To ensure we don’t get too full before the main course, Curly Kale Salad—one of many health-conscious options on the menu—lends lightness with fresh papaya, strawberries and avocado in a basil papaya-seed vinaigrette, all sprinkled with toasted almonds. With each bite, tall glasses of chilled white wine on the table start to catch the reflection of the setting sun, as golden hour casts a rich-yellow glow over Waikiki that gracefully fades to a pinky-orange sky. By the time nature’s navy blue canopy is above us, the water’s steady rumble serves as our reminder that we are seated beside the shore.

Diving into the main courses allows guests to go in a few different directions with regards to seafood. The menu boasts many island favorites we’re familiar with–the opakapakas, opahs and other fresh catches prepared in ways we adore, as well as sweeter liliko‘i misoyaki butterfish with a pronounced tartness from the passion-fruit miso glaze, or a quintessential macadamia nut-crusted mahi mahi accompanied by creamy coconut ginger sauce. But manager and food-industry veteran Ben Dowling points out that the restaurant also offers a broader range of seafood stemming from the Pacific Rim region. It’s the main reason our party orders an ocean’s worth in Seafood Clam Bake, filled with the likes of cold-water lobster, Manila clams, scallops, shrimp and Pen Cove mussels, all braised in a garlicky, vegetable-based court bouillon broth enhanced with wakame (seaweed).

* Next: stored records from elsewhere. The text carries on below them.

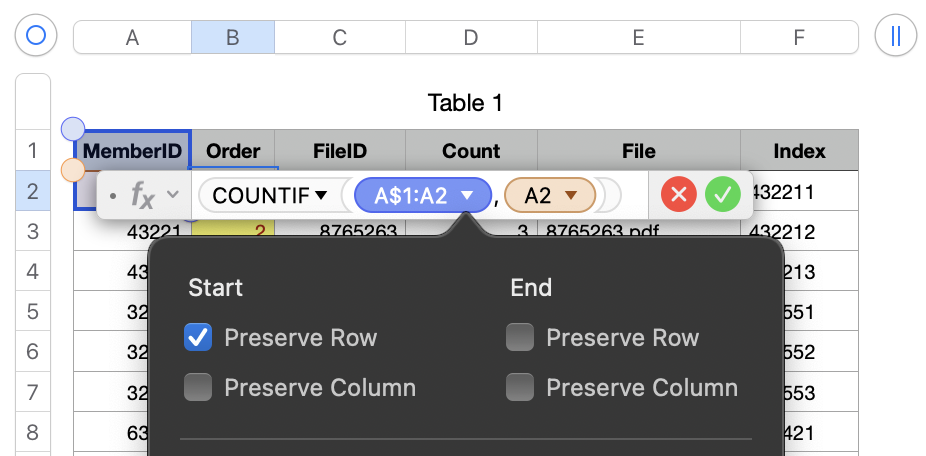The height and width of the screenshot is (456, 926).
Task: Click the add columns handle at top right
Action: (x=895, y=36)
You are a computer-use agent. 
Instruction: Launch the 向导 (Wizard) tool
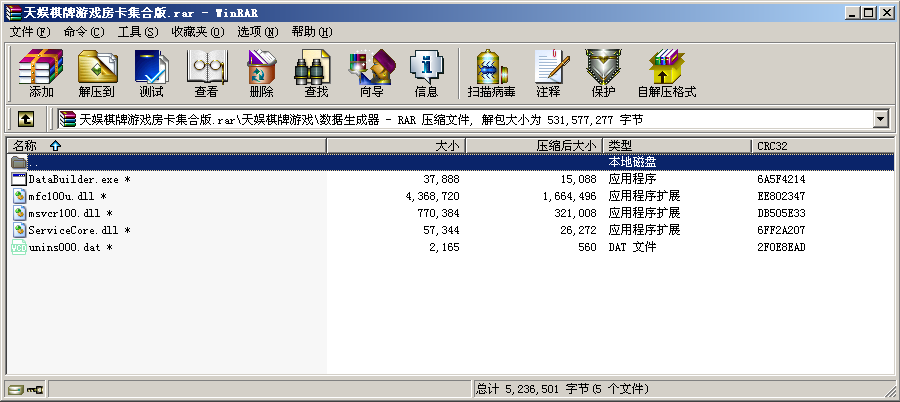(x=371, y=73)
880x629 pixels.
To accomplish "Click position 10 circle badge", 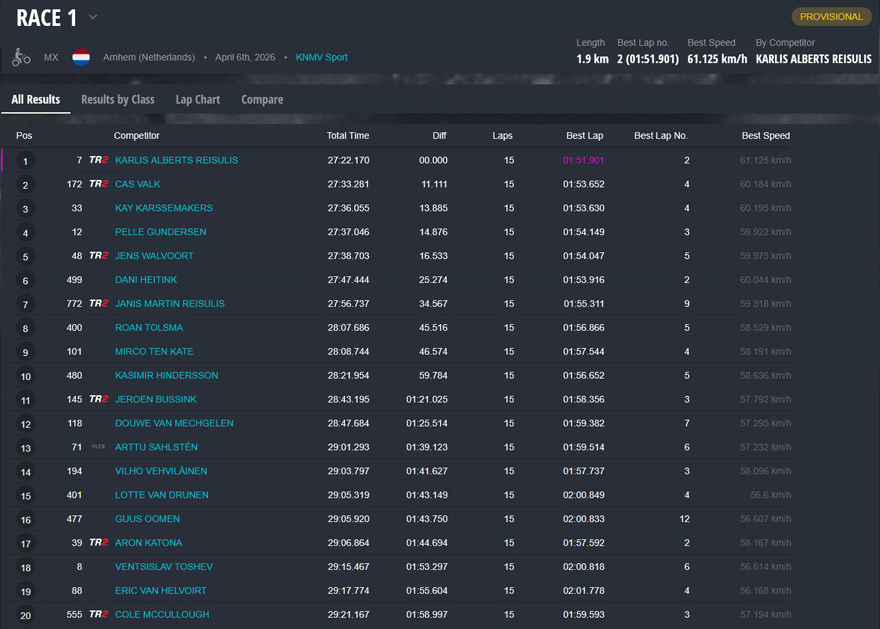I will [25, 377].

Drawn garlic butter is perfect for dipping here, while Yukon gold potatoes, Portuguese sausage and Kahuku corn soak up every last ounce of flavor from the broth.

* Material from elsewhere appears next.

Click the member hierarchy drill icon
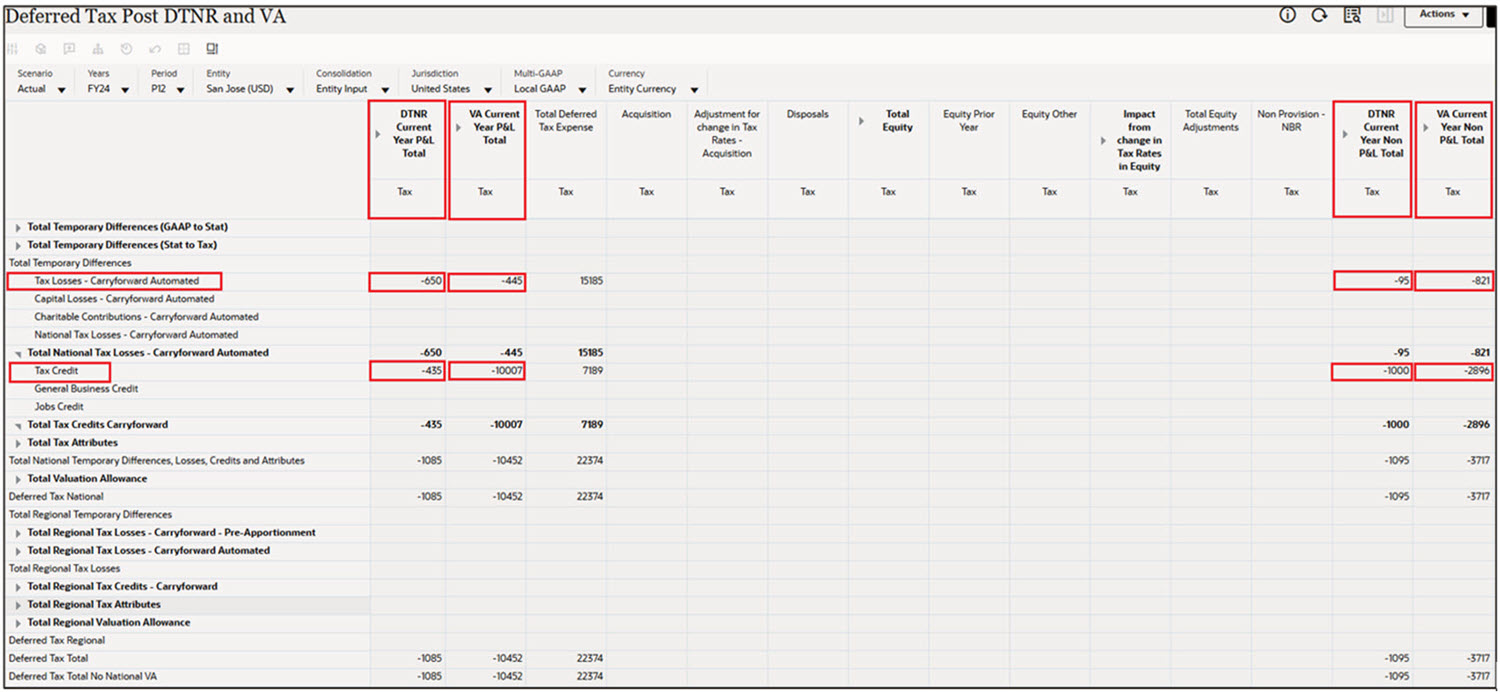coord(96,48)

The dish’s cold-water lobster is noteworthy for its origin, hailing from the icy waters of the remote Tristan de Cunha islands in the south Atlantic Ocean, far off the coast of South Africa. The lobster is a little smaller than the live Maines we’re used to, but more gem-like for its slightly sweeter meat, which guests won’t find on other menus. In another dish, Cold Water Lobster Tails, this steamed Tristan treasure is presented in all its glory with drawn butter and lemon, and is paired with Maui onion mashed potatoes.

Seafood may get most of the attention at Ocean House, but the numerous steak selections also are worthy of the spotlight.

In fact, I knew I had to try one of the prime rib options simply because they’re some of the best selling items, even at this haven of seafood. It’s easy to recognize why the juicy meat is popular, too, as the Blackened Prime Rib in particular delights with a seared hiss of Cajun spices and sweet Creole sauce on the side. All of the premium Angus prime rib options are especially tender from the slow roasting process, not to mention well-seasoned with Hawaiian sea salt.

One last thing leaves a lasting impression on me during my recent visit to Ocean House. Unlike the majority of O‘ahu restaurants, Ocean House not only has options for, but caters to, gluten-free diners. Various menu items are gluten free to begin with or can be altered for those who are gluten-sensitive.

This is reflective of the eatery’s overall care toward diners with any type of allergy, as both the kitchen and wait staff take extra precaution when alerted to dietary restrictions. Ocean House bakes its own gluten-free bread (in addition to other freshly baked goods and homemade desserts), and some of the gluten-free standouts are sashimi-style sizzling ‘ahi carpaccio with Japanese togarashi spices and sesame peanut oil, as well as ginger-steamed monchong with accents of Tamari shoyu and shiitake mushrooms.

By the end of dinner, the gentle crash of the shore break in combination with a menu of classics that Hawai‘i’s patrons don’t often indulge in leave us feeling like we’ve played tourist for the night and indulged in a mini vacation in our own backyard.